### TASK PROMPT
Could you give the data that follows again exactly, without its pictures?

### Items listed in a dataset
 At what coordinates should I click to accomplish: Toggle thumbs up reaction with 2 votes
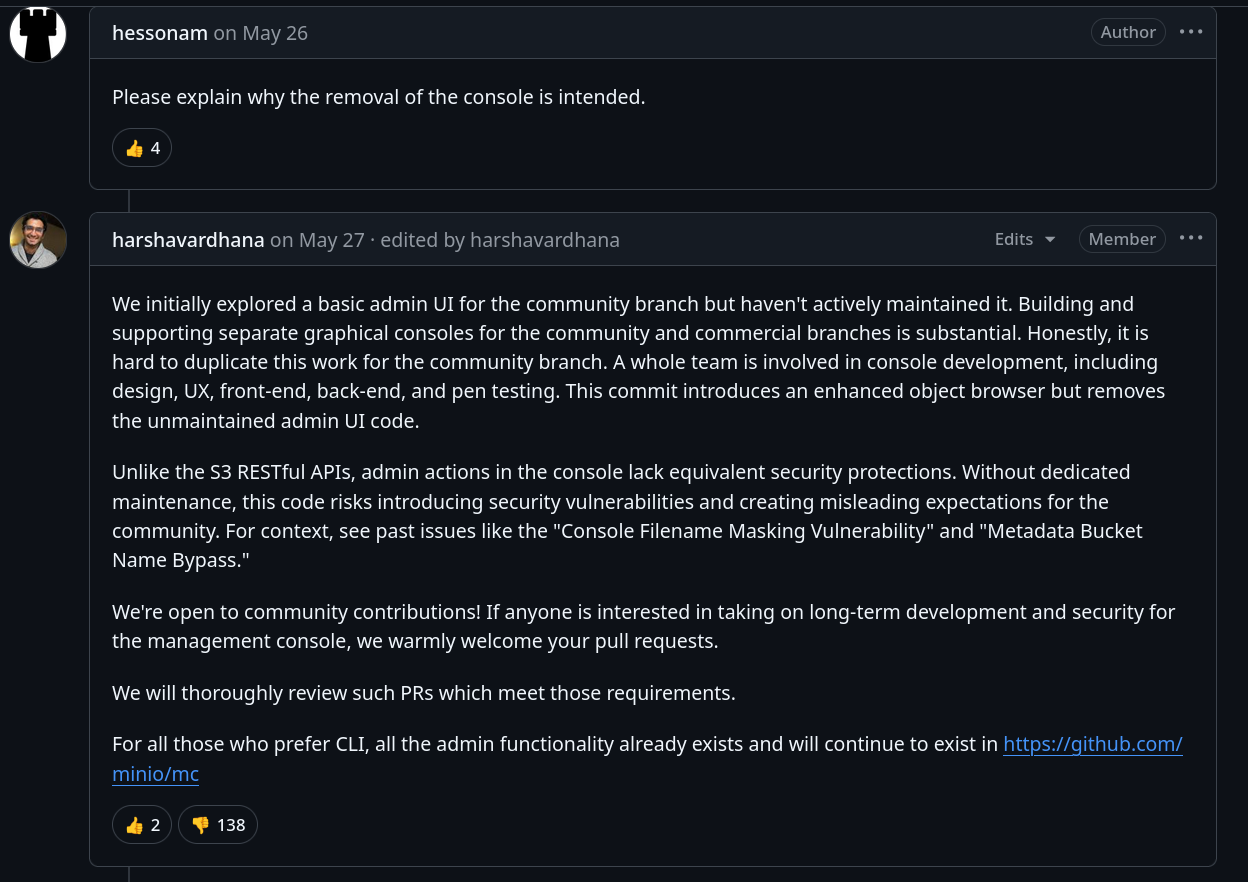tap(142, 825)
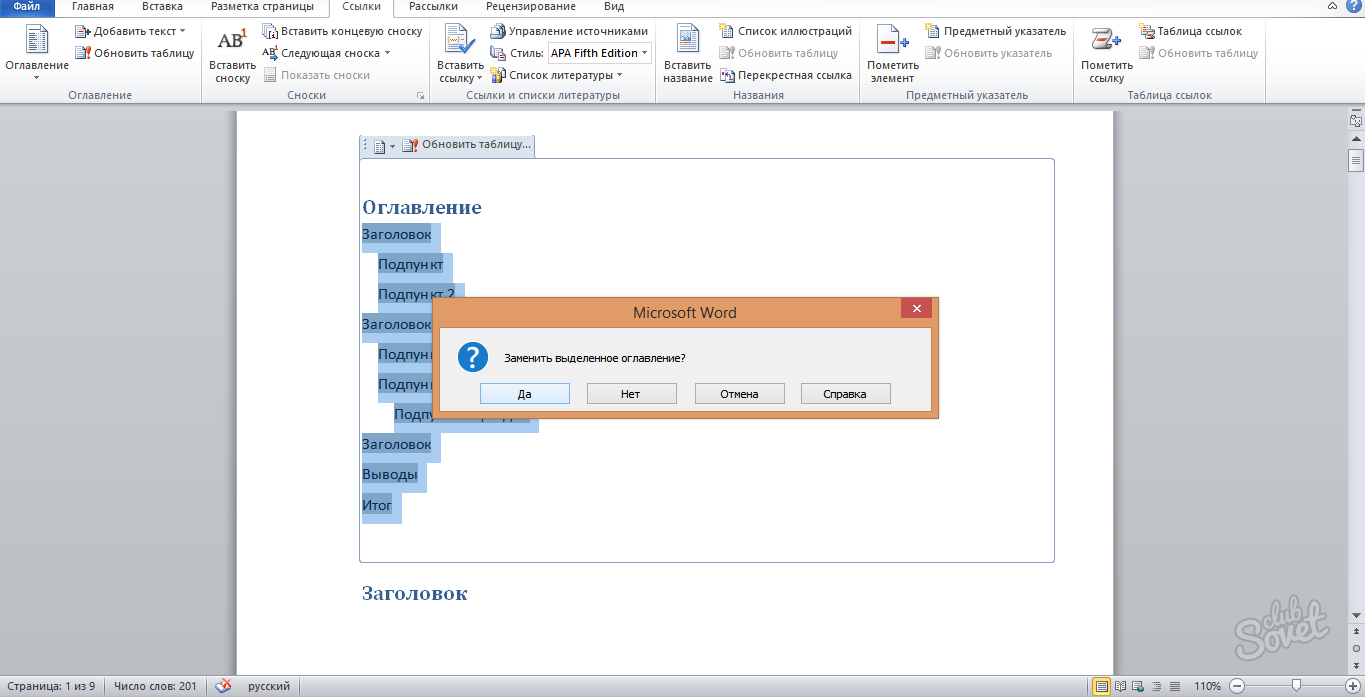The height and width of the screenshot is (697, 1365).
Task: Click Вставить сноску footnote icon
Action: point(232,41)
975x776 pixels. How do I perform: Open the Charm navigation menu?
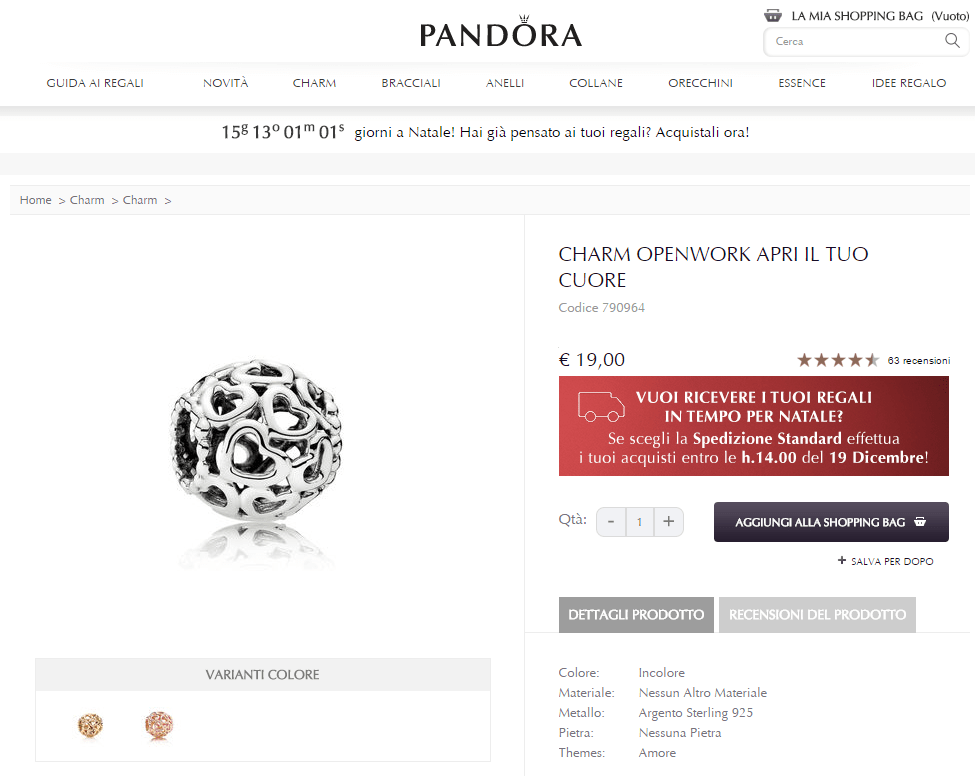tap(314, 83)
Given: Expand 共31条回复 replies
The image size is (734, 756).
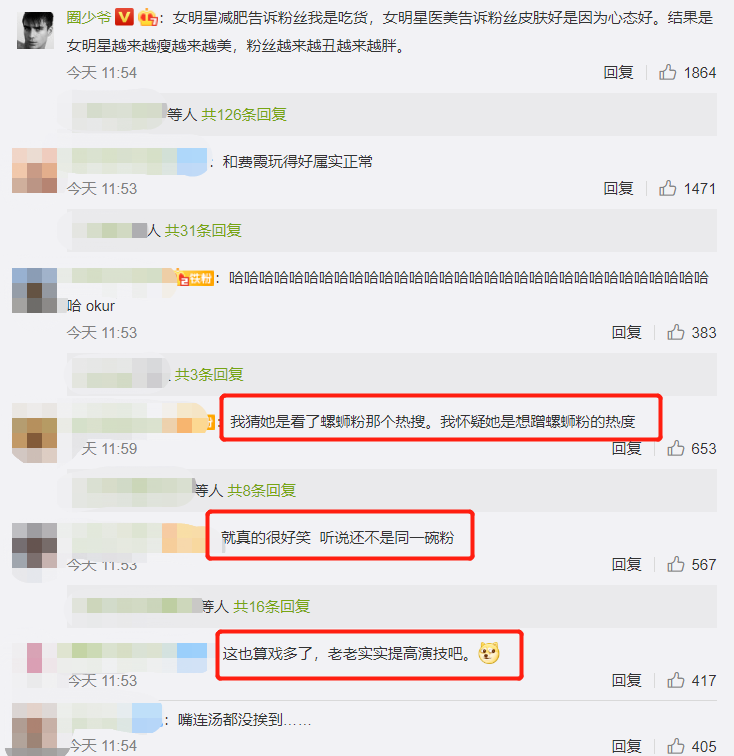Looking at the screenshot, I should point(203,230).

### ANSWER SPACE
 At what coordinates should I click to accomplish: Toggle thumbs up reaction with 2 votes
tap(142, 825)
The height and width of the screenshot is (697, 1365).
Task: Click Вставить сноску footnote icon
Action: point(232,41)
975x776 pixels. How do I perform: Open the Charm navigation menu?
tap(314, 83)
Given: Expand 共31条回复 replies
The image size is (734, 756).
Looking at the screenshot, I should point(203,230).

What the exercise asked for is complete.